- Selected text:
------------------------------

Monte Cecilia Park was once known as Whataroa Pā when occupied by Māori. In 1844 the land was sold by Māori to Europeans and new development began on the land. The area was purchased by William and Mary Hart as the Kohiraunui No 2 block, who developed a beef and dairy cattle-rearing farm on the site. This site was sold to William Brown and John Logan Campbell in 1851.

Monte Cecilia Park once housed a significant wetland named Te Puia, and later Beveridge Swamp. This was later drained and used for farming. Business Thomas Russell was the next owner until 1877 when James Williamson bought the farm and built the Pah Homestead on the site. The remains of Whataroa Pā were discovered during construction of the house, which led to the property being known as Pah Farm. The site housed beef and dairy cattle as well as fields of oats. Chinese market gardeners also grew vegetables which were used at the Pah Homestead and sold at Auckland markets. Today, the area not part of the present park is the site of Marcellin College and suburban housing.

The park landscape as seen today was created by James Williamson's head gardener, John Blackmoore. The aim was to create a grand English landscape in a style popularised by Lancelot 'Capability' Brown and to frame the view toward Maungakiekie One Tree Hill.

------------------------------

- Task A:
According to the Monte Cecilia Park passage, who bought the farm in 1877 and built the Pah Homestead?
- Task B:
Rewrite the Monte Cecilia Park passage starting at "The park landscape" and ending at "One Tree Hill.", putting "chief gardener" in place of "head gardener".
- Task C:
Extend the Monte Cecilia Park passage, picking up after its final sentence.
The listing comes from a separate source and has no connection to the Monte Cecilia Park passage.

------------------------------

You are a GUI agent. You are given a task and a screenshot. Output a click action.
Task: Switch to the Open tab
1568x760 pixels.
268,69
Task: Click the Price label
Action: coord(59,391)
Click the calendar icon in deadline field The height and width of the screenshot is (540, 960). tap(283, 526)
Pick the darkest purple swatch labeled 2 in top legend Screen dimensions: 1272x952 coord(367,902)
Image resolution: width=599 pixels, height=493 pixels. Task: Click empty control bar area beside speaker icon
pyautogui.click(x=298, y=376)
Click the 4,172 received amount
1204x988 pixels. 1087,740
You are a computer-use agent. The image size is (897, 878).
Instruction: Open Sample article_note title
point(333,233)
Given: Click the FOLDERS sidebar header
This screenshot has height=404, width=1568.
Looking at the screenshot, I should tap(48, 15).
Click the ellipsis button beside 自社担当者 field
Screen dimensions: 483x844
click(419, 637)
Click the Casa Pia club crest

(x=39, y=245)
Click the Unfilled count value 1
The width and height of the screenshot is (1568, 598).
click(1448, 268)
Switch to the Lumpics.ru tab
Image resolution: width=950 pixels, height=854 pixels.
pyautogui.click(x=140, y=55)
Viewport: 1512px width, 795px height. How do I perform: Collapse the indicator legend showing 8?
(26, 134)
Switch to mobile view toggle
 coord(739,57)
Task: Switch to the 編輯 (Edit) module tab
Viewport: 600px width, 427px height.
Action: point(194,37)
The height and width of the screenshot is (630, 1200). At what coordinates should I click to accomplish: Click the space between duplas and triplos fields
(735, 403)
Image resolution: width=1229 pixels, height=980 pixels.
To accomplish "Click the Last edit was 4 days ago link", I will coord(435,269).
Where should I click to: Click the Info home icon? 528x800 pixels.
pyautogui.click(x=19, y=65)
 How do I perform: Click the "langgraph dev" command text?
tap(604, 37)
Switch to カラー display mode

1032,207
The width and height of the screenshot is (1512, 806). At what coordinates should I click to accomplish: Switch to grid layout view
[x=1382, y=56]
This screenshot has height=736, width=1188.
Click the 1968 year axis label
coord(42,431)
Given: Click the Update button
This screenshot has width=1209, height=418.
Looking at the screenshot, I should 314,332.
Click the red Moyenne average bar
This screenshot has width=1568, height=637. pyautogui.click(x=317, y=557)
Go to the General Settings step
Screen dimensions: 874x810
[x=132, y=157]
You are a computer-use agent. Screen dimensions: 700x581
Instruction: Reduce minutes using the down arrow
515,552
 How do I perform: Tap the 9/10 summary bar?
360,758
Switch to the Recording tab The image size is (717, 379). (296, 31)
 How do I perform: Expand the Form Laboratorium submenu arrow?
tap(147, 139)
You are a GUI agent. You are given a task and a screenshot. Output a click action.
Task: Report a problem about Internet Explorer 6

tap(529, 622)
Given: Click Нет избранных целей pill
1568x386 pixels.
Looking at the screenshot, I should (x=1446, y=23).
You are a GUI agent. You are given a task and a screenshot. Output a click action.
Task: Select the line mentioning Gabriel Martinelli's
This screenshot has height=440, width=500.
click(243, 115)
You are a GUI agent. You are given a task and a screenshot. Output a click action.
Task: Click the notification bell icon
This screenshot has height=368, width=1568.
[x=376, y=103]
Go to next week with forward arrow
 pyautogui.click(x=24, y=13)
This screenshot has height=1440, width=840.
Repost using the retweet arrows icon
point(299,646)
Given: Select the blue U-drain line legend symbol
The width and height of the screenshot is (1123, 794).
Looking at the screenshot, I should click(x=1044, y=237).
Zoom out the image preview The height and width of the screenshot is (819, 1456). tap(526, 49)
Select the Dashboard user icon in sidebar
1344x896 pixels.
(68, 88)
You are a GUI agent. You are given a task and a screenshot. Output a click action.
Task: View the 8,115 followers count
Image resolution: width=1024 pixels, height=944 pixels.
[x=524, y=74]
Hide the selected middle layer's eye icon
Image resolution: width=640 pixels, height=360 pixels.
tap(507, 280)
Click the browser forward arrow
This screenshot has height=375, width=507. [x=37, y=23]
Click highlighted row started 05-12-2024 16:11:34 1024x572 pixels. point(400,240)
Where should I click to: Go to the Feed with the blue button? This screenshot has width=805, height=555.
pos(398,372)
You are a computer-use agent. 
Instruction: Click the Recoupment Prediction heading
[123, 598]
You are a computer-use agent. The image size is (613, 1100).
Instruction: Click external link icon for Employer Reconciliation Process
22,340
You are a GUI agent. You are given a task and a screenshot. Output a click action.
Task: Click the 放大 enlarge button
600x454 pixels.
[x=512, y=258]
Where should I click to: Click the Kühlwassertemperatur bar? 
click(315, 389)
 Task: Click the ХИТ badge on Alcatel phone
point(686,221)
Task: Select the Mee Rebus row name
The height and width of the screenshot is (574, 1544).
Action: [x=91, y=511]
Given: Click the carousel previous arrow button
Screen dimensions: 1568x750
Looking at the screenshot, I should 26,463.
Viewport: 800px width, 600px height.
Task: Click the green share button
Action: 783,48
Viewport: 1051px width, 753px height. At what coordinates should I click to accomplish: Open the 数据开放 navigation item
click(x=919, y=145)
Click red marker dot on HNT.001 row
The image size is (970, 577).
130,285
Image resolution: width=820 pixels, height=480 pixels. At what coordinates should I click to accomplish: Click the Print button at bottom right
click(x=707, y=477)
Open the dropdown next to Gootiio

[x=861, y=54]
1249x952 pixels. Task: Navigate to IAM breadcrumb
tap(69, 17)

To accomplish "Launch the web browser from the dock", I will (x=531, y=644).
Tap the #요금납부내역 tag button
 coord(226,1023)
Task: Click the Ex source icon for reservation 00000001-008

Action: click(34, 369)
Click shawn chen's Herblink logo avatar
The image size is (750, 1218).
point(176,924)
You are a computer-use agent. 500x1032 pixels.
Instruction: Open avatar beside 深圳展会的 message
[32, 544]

------------------------------

- Written answer A:
James Williamson

- Written answer B:
The park landscape as seen today was created by James Williamson's chief gardener, John Blackmoore. The aim was to create a grand English landscape in a style popularised by Lancelot 'Capability' Brown and to frame the view toward Maungakiekie One Tree Hill.

- Written answer C:
Monte Cecilia Park became an Auckland Council park in 2004.

== Flora and fauna ==
Monte Cecilia Park houses a living collection of exotic trees including the Chilean wine palm, Australian bunya bunya pines, Moreton Bay figs, Atlantic blue cedar, blue lillypilly, camphor laurel, Dutch elm, hoop pine and holm oaks. Many of these trees are the oldest of their species in New Zealand.

When the wetland was present it would have been home to birds species such as fernbird, banded rail, Australian bittern, and brown teal. Now, the park is home to local natives species such as tūī, kererū and fantail as well as introduced species such as the common starling, common mynah, Eurasian blackbird, song thrush, and house sparrow.

== Controversies ==
In 2025 Auckland council proposed changes to off leash dog rules to decrease the amount of off leash area, which was met with minor opposition though a Facebook group called Dog lovers of Monte Cecilia, who took the council to court and lost.

The council claims the public is at significant risk at Monte Cecilia Park because of off leash dogs, which has significant public agreement.